Aaaand…Mom, stop reading.

It’s ok, she’ll make Dad read on and give her a synopsis.

I’m hardly bragging about this feat.  It’s only the second time I’ve had sex this year.

My undoing?  The irresistible Wallpaper.

You can do the legwork and figure out the key to his blog name yourselves, but I will tell you that several times in the course of this year, he’s hit me up on Facebook: The Messenger and several times our conversation has turned toward last night’s   activities.

The short of that is that it didn’t happen cuz we wanted different things.  Him: an itch scratched, Me: something more.

Plus, we were friends.  Randomly occurring friends, not close.  But we’d run into each other out on the town and sass each other on The Facebook often, so I valued the current level of our friendship.

Call us life extras for each other.

So, last night, he posts on Facebook that he’s at a bar a few blocks from my house celebrating his Friday…at around 3 pm.

I sass him.

He sasses back, demanding my presence.

I capitulate – foreshadowing! – on the grounds that I’m only keeping him company until his real friends get off work. He’s a super sweet and adorable as fuck guy, I don’t need a reason to see him socially, just a circumstance.

This was it.

I get there and he’s talking to someone at the bar.  I order a beer and say hi, meeting his new acquaintance Keith and then sit at a table behind them.  The Wallpaper joins me a few minutes later.

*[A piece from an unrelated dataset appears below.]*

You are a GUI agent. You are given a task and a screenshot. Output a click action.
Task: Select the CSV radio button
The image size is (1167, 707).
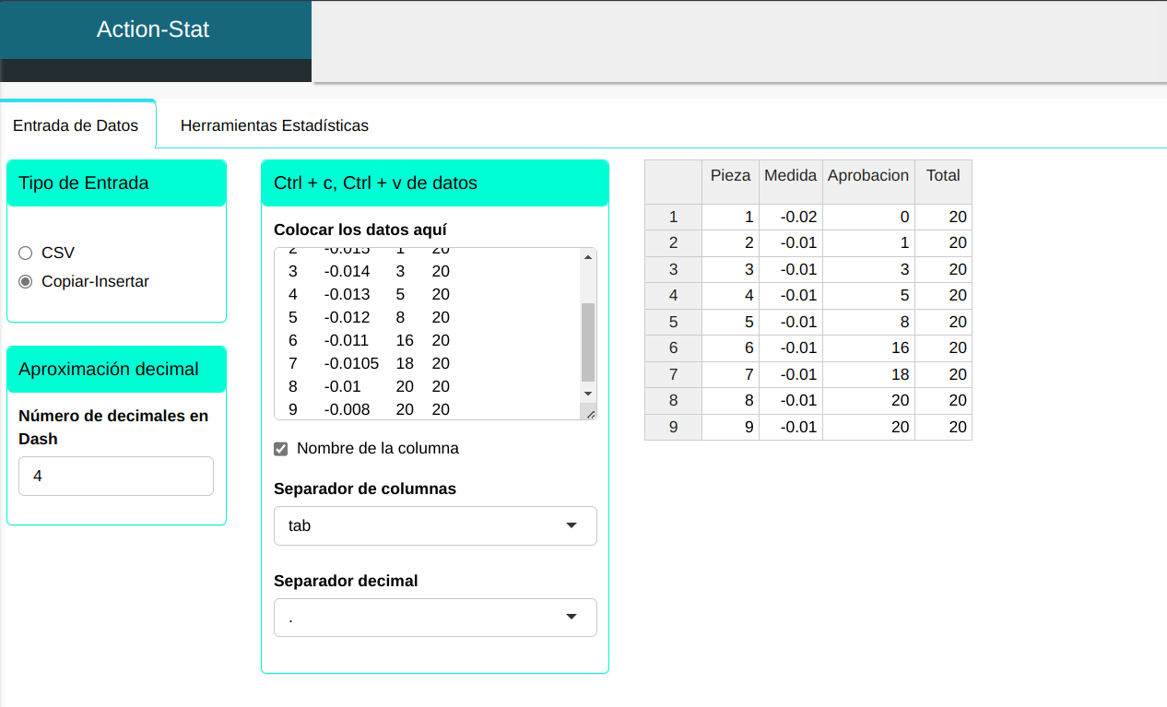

We start in on easy conversation, very nice.  Small talk, but it has substance.

“Oh my god!”

I look around.

Someone hugs him and says, “I can’t stay, but couldn’t leave you alone here!”

Heath, I learn.  I amuse myself with the alliterative quality of his bar-quaintances.

Keith.

Heath.

Precious.

We all talk.

They go smoke.

Five beers and four hours later, we’re at my place, Heath having made me promise not to let him drink too much and The Wallpaper telling me that he was staying over.

“Obviously”, he says.  And I’m glad for his good impaired judgment.

I’d recently – couple weeks – heard of a motorcycle rider being killed on highway 30 and my mind suggests he’s been quiet on social media lately and he has a motorcycle.

The math is obvious, my inner voice suggests.

I check his Facebook page.  Nothing new since the last time I called him out for drinking in my hood and not calling me.

You see how I had to go when he said “Come”?

I mean, nothing new since then except he now has a boyfriend…the guy he was drinking with last in my hood.

That explains The Facebook silence.

New.

Romance.

I never begrudge someone that.  Quite the contrary, I encourage others in the pursuit of that which has eluded me.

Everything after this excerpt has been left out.